*Given records*.
----
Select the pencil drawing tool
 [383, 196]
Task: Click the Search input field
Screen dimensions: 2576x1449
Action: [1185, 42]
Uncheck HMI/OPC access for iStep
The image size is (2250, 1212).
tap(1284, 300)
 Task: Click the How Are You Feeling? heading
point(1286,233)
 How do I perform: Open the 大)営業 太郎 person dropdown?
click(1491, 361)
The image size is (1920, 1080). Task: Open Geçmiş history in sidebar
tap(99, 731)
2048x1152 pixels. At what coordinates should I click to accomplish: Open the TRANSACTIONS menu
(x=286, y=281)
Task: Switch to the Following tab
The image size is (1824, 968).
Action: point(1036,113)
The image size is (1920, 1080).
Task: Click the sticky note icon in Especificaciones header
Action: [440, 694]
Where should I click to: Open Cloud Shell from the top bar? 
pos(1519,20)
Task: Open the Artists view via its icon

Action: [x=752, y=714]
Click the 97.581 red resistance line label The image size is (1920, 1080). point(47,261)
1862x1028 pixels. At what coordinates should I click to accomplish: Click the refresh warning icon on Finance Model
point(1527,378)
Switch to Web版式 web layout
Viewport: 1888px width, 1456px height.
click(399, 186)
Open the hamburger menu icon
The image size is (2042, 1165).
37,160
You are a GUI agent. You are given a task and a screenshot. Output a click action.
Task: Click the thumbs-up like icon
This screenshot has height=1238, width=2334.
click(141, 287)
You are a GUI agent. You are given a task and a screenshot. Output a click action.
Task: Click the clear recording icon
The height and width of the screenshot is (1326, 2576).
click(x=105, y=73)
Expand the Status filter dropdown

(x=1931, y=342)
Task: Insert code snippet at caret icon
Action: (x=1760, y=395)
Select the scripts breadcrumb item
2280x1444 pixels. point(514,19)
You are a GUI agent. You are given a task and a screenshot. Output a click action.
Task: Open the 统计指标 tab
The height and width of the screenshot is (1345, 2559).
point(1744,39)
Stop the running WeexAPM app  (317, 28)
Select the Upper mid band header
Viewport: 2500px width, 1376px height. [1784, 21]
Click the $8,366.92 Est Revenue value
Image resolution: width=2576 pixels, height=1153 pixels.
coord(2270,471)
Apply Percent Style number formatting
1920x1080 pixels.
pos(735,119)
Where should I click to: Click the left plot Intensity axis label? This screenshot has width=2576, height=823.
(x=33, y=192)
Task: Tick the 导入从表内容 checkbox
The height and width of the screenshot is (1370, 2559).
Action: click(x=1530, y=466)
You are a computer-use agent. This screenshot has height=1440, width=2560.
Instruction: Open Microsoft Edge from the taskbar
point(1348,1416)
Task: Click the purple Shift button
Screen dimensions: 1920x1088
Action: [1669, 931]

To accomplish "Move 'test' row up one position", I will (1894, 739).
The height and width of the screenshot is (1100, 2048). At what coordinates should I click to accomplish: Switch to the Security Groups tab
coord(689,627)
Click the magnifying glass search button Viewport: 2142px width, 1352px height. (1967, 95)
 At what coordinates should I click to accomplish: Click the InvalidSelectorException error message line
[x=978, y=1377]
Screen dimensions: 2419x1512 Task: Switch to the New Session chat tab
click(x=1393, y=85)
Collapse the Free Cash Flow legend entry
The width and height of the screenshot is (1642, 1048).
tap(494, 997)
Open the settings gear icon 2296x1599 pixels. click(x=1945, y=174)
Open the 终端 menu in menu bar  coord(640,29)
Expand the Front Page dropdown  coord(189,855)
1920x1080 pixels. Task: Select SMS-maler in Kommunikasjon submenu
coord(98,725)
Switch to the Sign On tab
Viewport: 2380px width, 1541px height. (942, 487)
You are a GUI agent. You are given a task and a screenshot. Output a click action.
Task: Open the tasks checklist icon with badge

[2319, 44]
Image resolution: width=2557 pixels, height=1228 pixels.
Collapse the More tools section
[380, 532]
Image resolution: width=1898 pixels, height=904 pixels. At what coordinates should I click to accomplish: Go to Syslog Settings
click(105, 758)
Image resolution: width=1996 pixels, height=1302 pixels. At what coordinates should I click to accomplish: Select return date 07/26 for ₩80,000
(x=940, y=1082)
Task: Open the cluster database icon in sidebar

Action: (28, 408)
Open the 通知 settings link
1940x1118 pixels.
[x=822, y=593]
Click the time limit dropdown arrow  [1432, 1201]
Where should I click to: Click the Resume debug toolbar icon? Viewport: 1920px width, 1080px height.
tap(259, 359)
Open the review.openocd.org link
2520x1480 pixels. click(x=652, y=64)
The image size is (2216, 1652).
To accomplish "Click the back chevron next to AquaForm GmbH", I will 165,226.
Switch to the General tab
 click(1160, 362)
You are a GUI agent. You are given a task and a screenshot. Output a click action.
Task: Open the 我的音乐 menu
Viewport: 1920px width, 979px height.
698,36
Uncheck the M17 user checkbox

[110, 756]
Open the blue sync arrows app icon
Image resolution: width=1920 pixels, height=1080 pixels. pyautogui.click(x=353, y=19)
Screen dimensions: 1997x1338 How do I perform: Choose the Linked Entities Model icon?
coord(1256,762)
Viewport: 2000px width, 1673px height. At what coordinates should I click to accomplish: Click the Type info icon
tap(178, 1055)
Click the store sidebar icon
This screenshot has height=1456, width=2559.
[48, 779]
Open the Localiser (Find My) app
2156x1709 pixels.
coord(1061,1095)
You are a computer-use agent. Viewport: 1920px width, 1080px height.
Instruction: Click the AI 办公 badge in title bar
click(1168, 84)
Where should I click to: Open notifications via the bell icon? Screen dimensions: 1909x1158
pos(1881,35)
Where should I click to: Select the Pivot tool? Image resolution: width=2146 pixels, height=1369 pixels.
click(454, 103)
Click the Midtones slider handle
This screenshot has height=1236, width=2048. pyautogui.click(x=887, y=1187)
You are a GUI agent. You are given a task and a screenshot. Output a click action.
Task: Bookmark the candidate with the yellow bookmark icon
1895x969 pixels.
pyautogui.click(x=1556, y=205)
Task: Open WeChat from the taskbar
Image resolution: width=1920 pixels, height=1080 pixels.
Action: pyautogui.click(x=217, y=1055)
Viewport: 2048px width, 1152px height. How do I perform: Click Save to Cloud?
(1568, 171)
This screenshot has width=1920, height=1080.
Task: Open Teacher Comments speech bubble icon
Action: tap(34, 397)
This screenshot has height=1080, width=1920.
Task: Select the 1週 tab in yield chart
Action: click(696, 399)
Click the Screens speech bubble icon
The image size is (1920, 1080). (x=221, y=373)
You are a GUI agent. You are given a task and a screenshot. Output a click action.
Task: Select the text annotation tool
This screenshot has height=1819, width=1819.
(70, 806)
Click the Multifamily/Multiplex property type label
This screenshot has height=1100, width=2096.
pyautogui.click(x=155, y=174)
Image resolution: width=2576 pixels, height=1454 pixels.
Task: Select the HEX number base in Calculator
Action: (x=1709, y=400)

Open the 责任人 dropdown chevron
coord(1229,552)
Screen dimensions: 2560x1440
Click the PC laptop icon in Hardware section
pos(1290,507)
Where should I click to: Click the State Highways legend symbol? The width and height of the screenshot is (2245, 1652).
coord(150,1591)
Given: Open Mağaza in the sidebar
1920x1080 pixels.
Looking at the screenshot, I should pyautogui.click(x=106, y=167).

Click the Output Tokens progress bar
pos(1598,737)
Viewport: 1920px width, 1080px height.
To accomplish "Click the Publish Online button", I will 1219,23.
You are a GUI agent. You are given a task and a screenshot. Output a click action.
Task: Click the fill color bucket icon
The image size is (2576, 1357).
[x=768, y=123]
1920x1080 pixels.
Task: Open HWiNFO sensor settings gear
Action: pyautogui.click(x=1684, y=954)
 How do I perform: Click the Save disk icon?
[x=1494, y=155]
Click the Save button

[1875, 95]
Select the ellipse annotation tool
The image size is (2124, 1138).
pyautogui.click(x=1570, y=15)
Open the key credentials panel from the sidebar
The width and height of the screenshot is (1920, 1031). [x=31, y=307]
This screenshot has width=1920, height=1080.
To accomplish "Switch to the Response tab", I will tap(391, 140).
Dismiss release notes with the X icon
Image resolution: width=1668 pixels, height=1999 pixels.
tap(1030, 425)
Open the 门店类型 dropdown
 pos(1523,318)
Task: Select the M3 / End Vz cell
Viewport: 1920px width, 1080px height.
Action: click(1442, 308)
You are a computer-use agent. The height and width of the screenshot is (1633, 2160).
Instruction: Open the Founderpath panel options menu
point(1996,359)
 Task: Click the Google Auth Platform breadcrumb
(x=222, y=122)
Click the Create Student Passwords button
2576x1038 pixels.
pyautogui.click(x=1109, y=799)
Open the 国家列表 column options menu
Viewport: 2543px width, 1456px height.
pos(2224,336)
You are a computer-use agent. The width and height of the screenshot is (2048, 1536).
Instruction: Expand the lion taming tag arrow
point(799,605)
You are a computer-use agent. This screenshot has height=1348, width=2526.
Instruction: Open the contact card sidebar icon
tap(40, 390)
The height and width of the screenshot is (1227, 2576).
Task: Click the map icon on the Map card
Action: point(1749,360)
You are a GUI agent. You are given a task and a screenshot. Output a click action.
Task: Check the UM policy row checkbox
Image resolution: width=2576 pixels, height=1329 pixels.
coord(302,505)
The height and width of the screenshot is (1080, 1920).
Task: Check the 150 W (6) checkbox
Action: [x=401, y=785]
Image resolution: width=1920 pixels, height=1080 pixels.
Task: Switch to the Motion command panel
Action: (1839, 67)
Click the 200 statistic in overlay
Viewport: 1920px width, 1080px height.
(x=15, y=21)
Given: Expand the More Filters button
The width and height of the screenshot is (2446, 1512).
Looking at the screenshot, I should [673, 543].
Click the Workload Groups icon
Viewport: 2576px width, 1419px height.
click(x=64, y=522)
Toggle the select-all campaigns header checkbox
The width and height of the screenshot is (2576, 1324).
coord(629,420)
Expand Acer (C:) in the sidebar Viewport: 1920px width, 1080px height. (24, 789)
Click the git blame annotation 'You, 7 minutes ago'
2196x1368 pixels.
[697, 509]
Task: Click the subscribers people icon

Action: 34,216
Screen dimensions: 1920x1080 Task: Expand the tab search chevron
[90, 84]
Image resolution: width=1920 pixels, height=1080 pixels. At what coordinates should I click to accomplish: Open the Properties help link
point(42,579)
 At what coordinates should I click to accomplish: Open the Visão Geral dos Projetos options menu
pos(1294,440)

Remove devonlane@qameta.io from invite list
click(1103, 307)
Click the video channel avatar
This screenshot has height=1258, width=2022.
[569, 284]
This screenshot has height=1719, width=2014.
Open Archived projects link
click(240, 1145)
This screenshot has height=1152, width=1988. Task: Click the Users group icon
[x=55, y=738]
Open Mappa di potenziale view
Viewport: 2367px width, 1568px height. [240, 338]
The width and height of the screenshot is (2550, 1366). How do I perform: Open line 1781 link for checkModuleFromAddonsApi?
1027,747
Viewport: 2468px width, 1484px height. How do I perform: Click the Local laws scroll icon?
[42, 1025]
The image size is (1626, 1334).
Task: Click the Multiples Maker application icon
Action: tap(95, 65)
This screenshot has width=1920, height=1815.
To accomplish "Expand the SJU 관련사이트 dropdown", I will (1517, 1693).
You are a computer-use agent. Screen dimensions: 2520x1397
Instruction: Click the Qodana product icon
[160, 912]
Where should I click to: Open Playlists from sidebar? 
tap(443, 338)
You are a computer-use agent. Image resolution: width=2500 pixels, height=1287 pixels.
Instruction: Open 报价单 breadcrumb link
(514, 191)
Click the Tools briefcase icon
----
*What is needed*. If a line in the records contains the word "computer", copy it out.

*Answer for this exercise*.
You are a computer-use agent. This screenshot has height=1440, width=2560.
You are a computer-use agent. Viewport: 1920px width, 1080px height.
You are a computer-use agent. The height and width of the screenshot is (1633, 2160).
You are a computer-use agent. The width and height of the screenshot is (2048, 1536).
You are a computer-use agent. This screenshot has height=1348, width=2526.
You are a computer-use agent. Screen dimensions: 2520x1397
You are a computer-use agent. Image resolution: width=2500 pixels, height=1287 pixels.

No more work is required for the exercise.